◆ Recorded information:
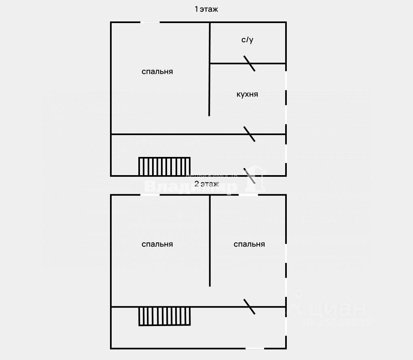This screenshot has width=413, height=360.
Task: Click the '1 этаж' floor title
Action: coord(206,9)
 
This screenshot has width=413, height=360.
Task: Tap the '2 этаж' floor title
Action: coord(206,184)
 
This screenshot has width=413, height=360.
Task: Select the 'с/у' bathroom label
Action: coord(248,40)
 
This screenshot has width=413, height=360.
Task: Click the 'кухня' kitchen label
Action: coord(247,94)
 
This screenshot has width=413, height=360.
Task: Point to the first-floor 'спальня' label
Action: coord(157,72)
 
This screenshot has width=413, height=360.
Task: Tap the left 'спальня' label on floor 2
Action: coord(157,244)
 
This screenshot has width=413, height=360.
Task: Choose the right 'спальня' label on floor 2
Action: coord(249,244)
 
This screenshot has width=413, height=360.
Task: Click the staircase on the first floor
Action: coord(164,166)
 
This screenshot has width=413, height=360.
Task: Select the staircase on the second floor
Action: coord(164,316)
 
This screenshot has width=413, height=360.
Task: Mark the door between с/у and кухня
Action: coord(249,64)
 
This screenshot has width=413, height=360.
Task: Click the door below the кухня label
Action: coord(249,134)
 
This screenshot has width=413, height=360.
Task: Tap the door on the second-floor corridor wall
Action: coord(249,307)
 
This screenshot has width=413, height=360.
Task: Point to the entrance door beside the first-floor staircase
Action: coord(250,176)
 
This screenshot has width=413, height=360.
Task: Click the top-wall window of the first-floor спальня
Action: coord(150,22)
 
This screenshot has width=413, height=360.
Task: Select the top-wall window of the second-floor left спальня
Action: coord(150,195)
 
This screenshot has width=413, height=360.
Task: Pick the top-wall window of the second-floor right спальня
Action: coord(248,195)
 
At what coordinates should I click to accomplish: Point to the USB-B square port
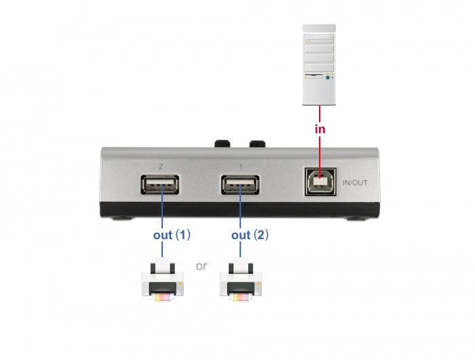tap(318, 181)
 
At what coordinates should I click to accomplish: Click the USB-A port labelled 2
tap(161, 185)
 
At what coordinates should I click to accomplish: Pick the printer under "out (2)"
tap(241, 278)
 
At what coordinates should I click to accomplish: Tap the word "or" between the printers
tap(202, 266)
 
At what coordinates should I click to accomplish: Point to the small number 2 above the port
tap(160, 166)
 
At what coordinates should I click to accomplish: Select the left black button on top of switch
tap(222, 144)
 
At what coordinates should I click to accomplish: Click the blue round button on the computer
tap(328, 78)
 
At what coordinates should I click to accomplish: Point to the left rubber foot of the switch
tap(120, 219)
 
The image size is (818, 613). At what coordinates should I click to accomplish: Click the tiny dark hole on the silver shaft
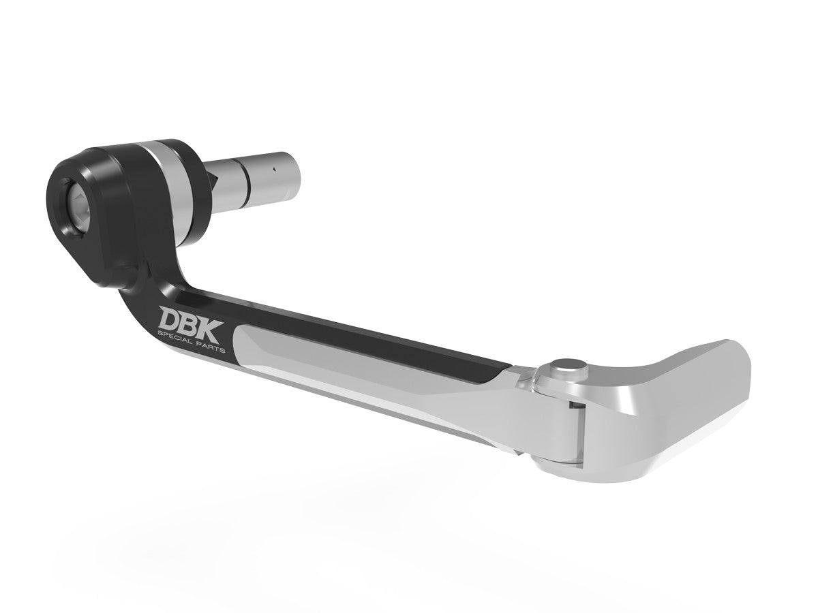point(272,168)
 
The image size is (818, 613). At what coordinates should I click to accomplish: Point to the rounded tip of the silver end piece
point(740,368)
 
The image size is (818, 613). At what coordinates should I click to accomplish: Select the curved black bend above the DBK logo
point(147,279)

◆ Directions:
Rewrite the material from the line containing "of the switch" through the end of the material, changing "silver" to "gray" and leaving everything else unchanged. Omit the pictures from your answer.

◆ Task solution:
At what coordinates should I click to accomplish: Point to the left rubber foot of the switch
tap(120, 219)
 
The image size is (818, 613). At what coordinates should I click to accomplish: Click the tiny dark hole on the gray shaft
point(272,168)
 
The image size is (818, 613). At what coordinates should I click to accomplish: Point to the rounded tip of the gray end piece
point(740,368)
 
The image size is (818, 613). At what coordinates should I click to accomplish: Select the curved black bend above the DBK logo
point(147,279)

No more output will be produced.